Wednesday, January 11, 2012

Melanie From The Mesothelioma Cancer Alliance

Hi everyone! As most of you know I have just started this blog back in July. I am super excited for my first guest post! Melanie (She has a health blog here) reached out to me striving to reach out to others about reaching your goals; the perfect topic for the New Year! Also, if you could do me a favor and check out her cancer alliance blog http://www.mesothelioma.com/blog/ that would be wonderful, there are a lot of inspirational stories that are being told. O-kay so enough of me writing...







      With the beginning of the new year, many people have set new goals for improvements in their life and health. Whether patients are suffering from cigarette addiction, diabetes, obesity or mesothelioma, setting goals can have a positive outcome on longevity, pain management and quality of life. Focusing on goal attainment can improve feelings of self-worth and personal satisfaction while improving the quality of life, regardless of one's prognosis. To set positive and practical goals one must maintain several elements.

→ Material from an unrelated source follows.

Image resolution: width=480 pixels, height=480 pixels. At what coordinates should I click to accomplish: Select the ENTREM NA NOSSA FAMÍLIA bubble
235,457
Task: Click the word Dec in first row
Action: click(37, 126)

       First, Don’t be afraid to think outside of the box and make constraints that are reasonable. It would be unreasonable to expect oneself to write a book in 24 hours. However, writing a book within 6 months is attainable! Setting reasonable time frames for goals encourages the successes that build self-confidence and self-esteem. Setting unreasonable time-frames will create feelings of failure, so this is the first important element of goal setting.

       Secondly, goals must be personally meaningful, but small enough to achieve within the allowable time-frame. Setting a time-frame of 12 months to loose 120 pounds, for instance, might be intimidating. But a goal to loose 10 pounds per month would achieve this goal in more manageable steps and allow one to build confidence with each monthly success.

       Next, good goal setting is measurable. This allows the goal-setter to monitor and improve their techniques. When goals are met, it also acts as a cue for celebration of a worthy achievement. For instance, setting a goal to "eat a better diet" provides no means for knowing whether it has been obtained. However, setting a goal to eat no more than 2000 calories per day, with at least 24 grams of fiber, is specific, measurable and attainable.

       Good goal setting also includes a specific plan for achieving the measurable outcome. If, as above, one were planning a 2000 calorie diet, the plan might include means for measuring the calorie content of foods, methods for tracking ingested foods on a daily basis and ways to determine the food's fiber content.

       Finally, goal setting should include a means for keeping on track with plans. Most people find it easy to set goals with a little practice, but difficult to carry through with them consistently, because most goals require a consistent change in behavior. The easiest methods for helping oneself stay on track with new goals is to post pertinent reminders in logical locations. For dietary changes, posting goal reminders and tracking successes is often done in the kitchen or on the refrigerator door. Other goals, such as remembering to take needed medications, may require other cues. Consider using the alarm-clock setting on a cell phone for time-sensitive items.

       These elements of goal setting, including timeliness, personal meaning, measurement and planning will ensure a more positive outcome and can be applied to any worthy goal from relaxation to pain management. As each goal is reached, don't forget the importance of celebration and self-congratulations. Reaching goals deserves self-acknowledgement and builds confidence.